Em 1930, a Condor Syndikat deixou de existir, devido a uma fusão entre empresas que resultou na criação da Deutsche Luft Hansa, e se retirou da sociedade com a VARIG. A Luft Hansa, por sua vez, criou uma nova subsidiária brasileira, o Syndicato Condor, que retomou controle dos dois aviões que operaram a Linha da Lagoa, o Dornier Wal (“Atlântico”) e o segundo avião da VARIG, o Dornier Merkur (“Gaúcho”).

O “Atlântico” teve pouco tempo de operação no Syndicato Condor e foi retirado de serviço em 1932. O primeiro avião comercial brasileiro teve um fim inglório, apesar da sua grande importância histórica. A aeronave foi desmanchada e transformada em sucata no aterro da Ponta do Calabouço, no Rio de Janeiro, local onde anos mais tarde seria construído o Aeroporto Santos-Dumont.

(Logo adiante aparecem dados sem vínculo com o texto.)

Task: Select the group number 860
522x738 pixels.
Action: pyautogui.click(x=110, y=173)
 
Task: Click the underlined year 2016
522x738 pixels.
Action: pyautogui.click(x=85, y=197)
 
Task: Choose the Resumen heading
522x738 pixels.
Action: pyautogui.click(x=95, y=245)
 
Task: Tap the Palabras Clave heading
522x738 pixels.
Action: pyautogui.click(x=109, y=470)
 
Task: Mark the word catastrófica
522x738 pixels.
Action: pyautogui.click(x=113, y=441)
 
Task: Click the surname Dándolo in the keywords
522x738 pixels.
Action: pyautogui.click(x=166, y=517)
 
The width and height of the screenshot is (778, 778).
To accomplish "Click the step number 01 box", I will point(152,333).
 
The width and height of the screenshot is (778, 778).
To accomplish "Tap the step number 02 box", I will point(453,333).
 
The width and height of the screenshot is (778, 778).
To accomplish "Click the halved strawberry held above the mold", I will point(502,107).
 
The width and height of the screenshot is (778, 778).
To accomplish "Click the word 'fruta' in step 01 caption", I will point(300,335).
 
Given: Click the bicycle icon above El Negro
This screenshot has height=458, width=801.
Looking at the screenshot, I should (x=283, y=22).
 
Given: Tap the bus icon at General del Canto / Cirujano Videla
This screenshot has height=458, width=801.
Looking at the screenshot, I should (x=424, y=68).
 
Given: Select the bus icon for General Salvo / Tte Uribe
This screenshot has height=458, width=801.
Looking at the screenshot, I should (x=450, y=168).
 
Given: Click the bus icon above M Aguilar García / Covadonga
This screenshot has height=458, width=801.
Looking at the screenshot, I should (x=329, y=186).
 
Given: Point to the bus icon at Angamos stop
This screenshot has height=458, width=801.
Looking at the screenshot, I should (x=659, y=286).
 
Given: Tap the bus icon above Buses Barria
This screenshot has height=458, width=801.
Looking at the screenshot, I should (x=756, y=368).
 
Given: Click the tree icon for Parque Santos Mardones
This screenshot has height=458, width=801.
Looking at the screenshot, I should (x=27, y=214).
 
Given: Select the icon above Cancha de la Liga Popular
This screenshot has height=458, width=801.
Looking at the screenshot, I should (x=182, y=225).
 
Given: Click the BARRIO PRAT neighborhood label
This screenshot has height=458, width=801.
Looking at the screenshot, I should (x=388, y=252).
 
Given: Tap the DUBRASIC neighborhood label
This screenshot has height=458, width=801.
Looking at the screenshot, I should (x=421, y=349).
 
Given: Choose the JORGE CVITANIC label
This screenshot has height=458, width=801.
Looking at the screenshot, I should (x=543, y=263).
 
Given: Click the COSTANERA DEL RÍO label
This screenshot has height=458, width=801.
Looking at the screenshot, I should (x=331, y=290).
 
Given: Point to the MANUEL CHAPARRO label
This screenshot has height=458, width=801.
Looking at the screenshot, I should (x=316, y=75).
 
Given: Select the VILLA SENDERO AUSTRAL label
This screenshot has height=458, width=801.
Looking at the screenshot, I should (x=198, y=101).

De todas as peças do avião, sobrou apenas uma hélice de quatro pás, que posteriormente foi recuperada pela Varig e colocada em exposição no seu museu, em Porto Alegre. Com o fim da VARIG, o museu foi abandonado, e a situação dessa peça histórica hoje é muito incerta, pois não está definido quem é o dono de tal acervo.